Recruitment procedure at the community
Although the prevalence of the positive test was not one of the outcomes in this study, it was primarily driven by the projected burden of COVID-19 in the selected community and this was to be compared to the proportion of COVID-19 positive person identified in the health facility. It was assumed that the proportion of COVID-19 positive samples would be 2% in the health facility and 1% in the community. To estimate the 1% prevalence (+ /– 1%) at 97% confidence level a total number 1000 individuals (including 9% incomplete information) to be offered the test was to be sampled. As the estimate of the proportion of positive tests in those that were not selected to be offered the test was expected to be very low a convenient sample of 1000 were to be recruited in this group. The percentage of refusals for the test was assumed to be 20% and hence the stated sample was adequate to correctly estimate the proportion of refusals.
All identified adults older than 18 years were subjected to AgRDT tests, and the results were obtained during implementation in the community using the established clinical algorithm of the MoH. A convenient sampling of those who agreed to participate in the AgRDT was given study information and asked for written consent to participate in a prospective cross-sectional study during evaluation. According to this study, we defined uptake as the willingness to have a Covid-19 rapid test and wait the results for 20 min and recommend AgRDT test to others. In addition, feasibility was defined as perception or experience with regards to the use of AgRDT devices. Likewise, acceptability was defined as the likelihood of recommending AgRDT test to others or willingness to purchase for a COVID-19 test kit if it’s not available for free. For the purpose of this study, we therefore designed the tool to capture the information related to feasibility and acceptability accordingly.
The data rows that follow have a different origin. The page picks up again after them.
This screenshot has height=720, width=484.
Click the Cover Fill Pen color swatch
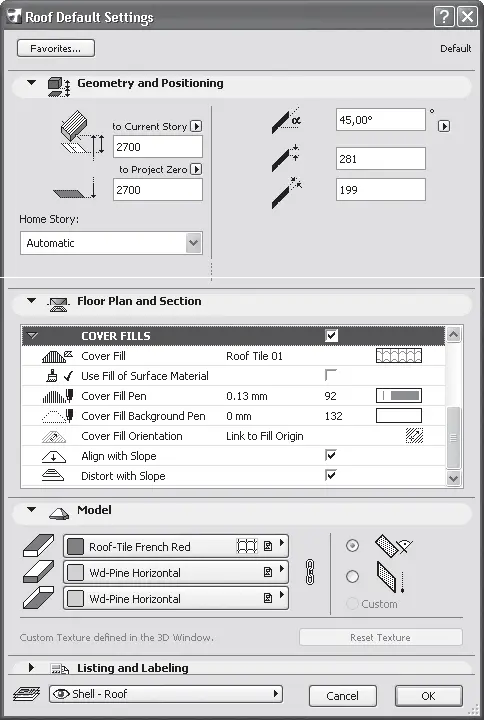[x=399, y=395]
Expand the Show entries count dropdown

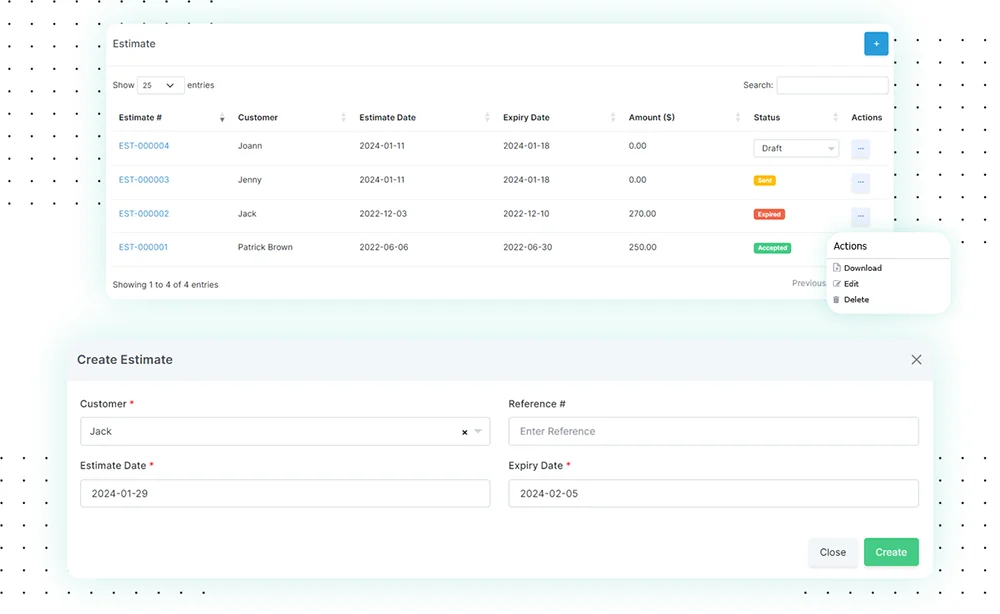[x=160, y=86]
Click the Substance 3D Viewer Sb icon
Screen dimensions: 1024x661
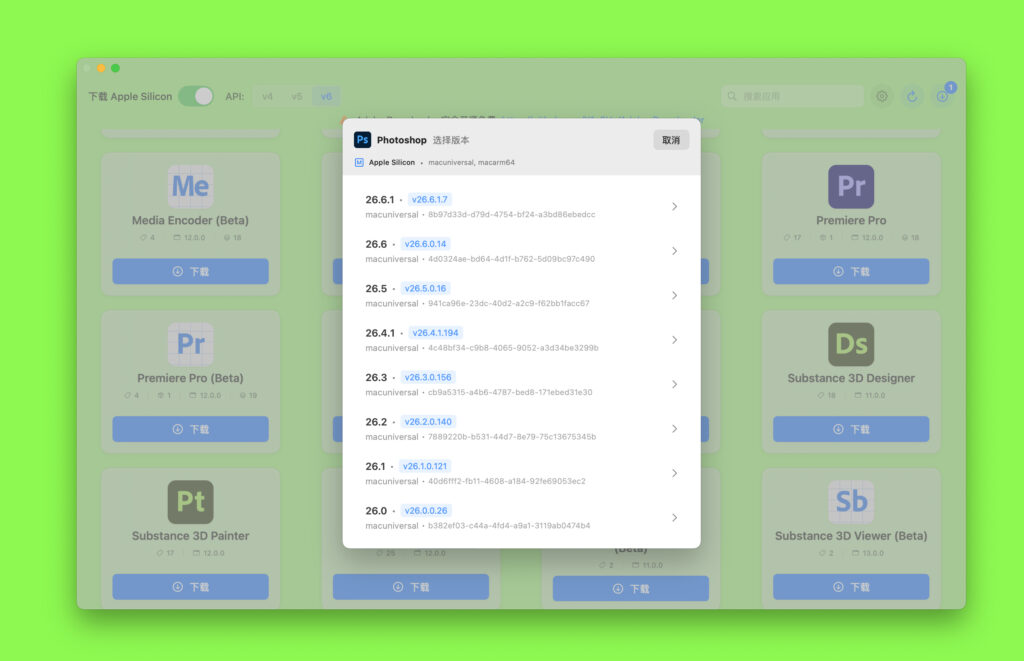tap(851, 502)
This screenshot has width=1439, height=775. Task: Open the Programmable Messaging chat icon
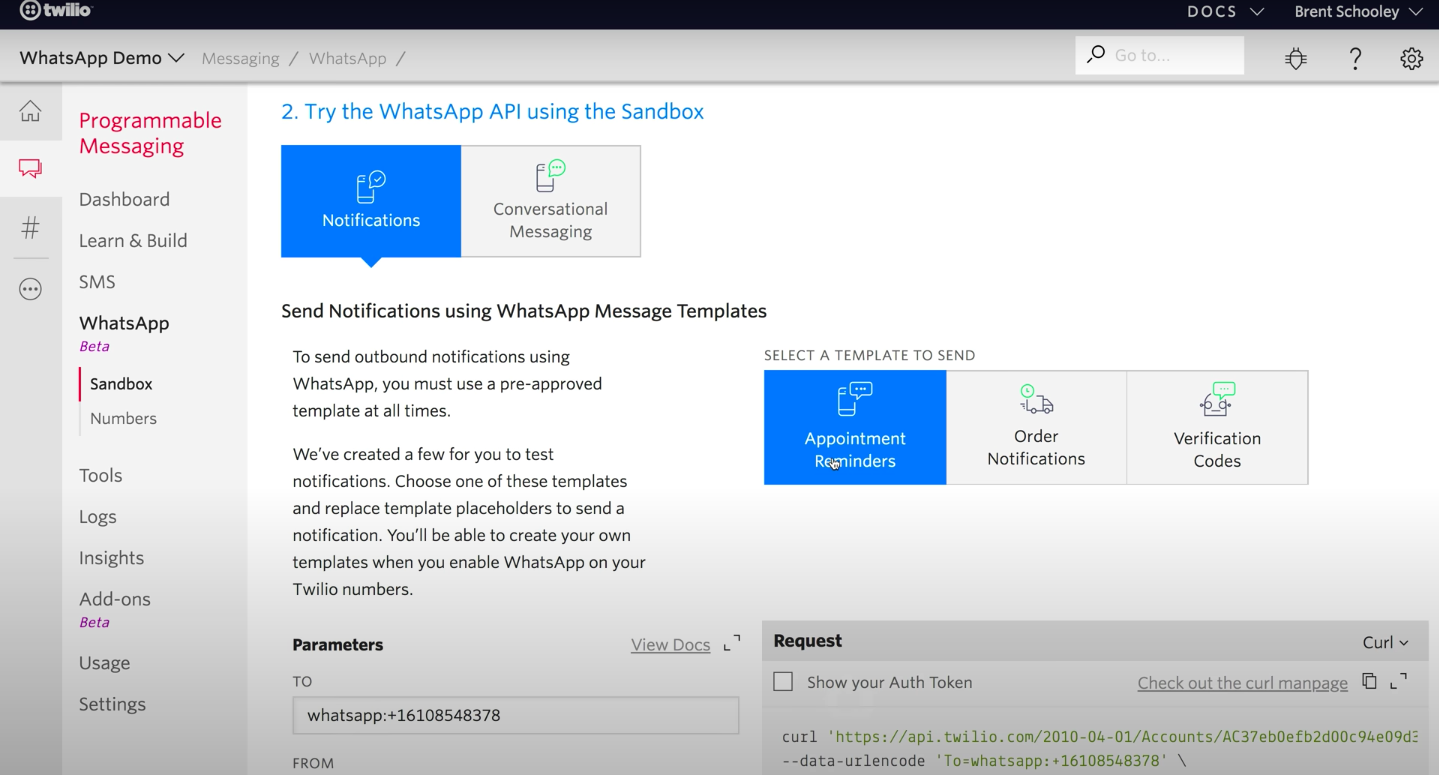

All the consented participants had their sociodemographic information, such as sex, age, occupation, educational level, COVID-19 testing history, COVID-19 symptoms, medical history, signs and symptoms documented. Questions related to knowledge, attitudes, practices as well as feasibility, acceptability and uptake of AgRDT were also captured.
Data collection, management, storage and analysis
All the data were collected using semi structured questionnaires loaded on tablets/mobile phones, except for the consent forms, which were completed on paper. We trained RAs and CHWs on how to capture, enter and submit community data to the IHI server through tablets, computers or smartphones loaded with the open data kit (ODK)-open mobile data collection platform.
We used descriptive statistics to summarize the quantitative data; categorical data were summarized using frequency counts and percentages, whereas continuous variables were summarized with means and standard deviations. For knowledge, a question with multiple choices was given a score of one for each choice, and an average was calculated. An average score of 50% or above was arbitrarily considered to indicate knowledge of that question. Disease symptoms, disease spread and risk group were scored24. Data analysis was performed with Stata 15 standard editions (StataCorp, Texas, USA)25.